EXERCISE = After locating the line that contains "Select the Pan hand tool icon", give that line and all the rest through the end of the entries again exactly, leaving the pictures out.

DATA FOR PROCESSING =
--- --- ---
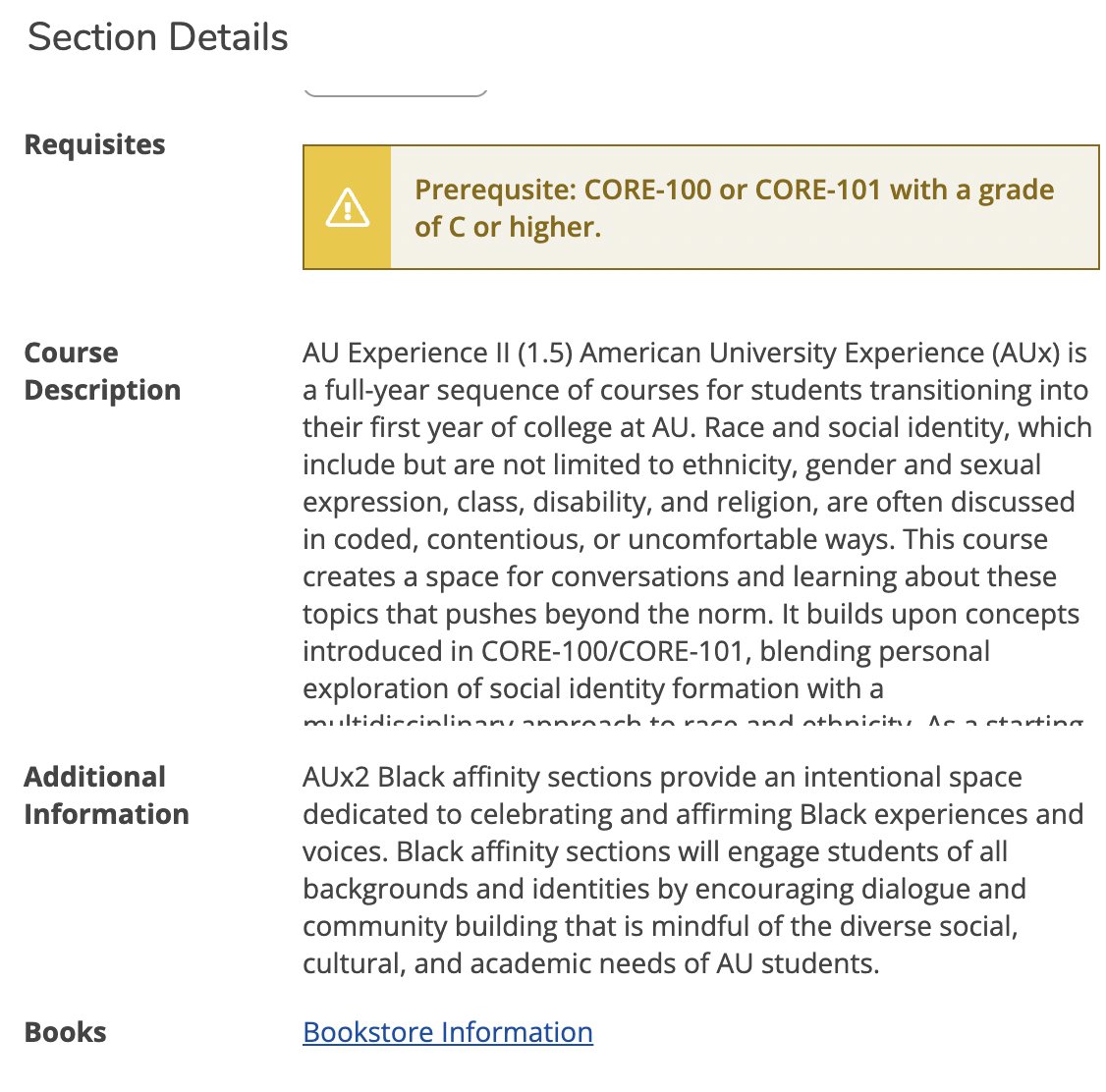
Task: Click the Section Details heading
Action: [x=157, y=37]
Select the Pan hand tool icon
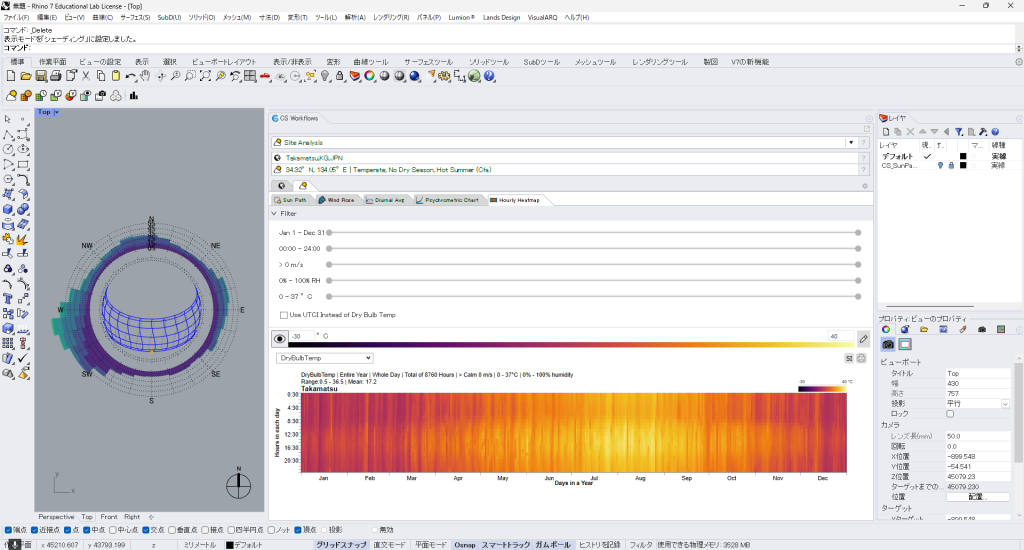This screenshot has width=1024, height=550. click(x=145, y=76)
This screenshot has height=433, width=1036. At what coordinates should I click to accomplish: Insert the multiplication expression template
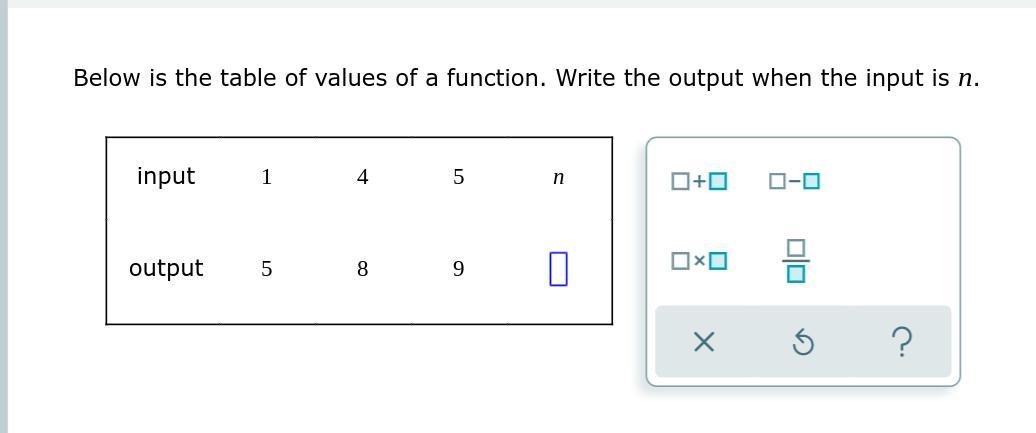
--- --- ---
TASK RESULT =
Select the Pan hand tool icon
This screenshot has width=1024, height=550. click(x=145, y=76)
This screenshot has height=433, width=1036. At what coordinates should I click to accomplish: Insert the multiplication expression template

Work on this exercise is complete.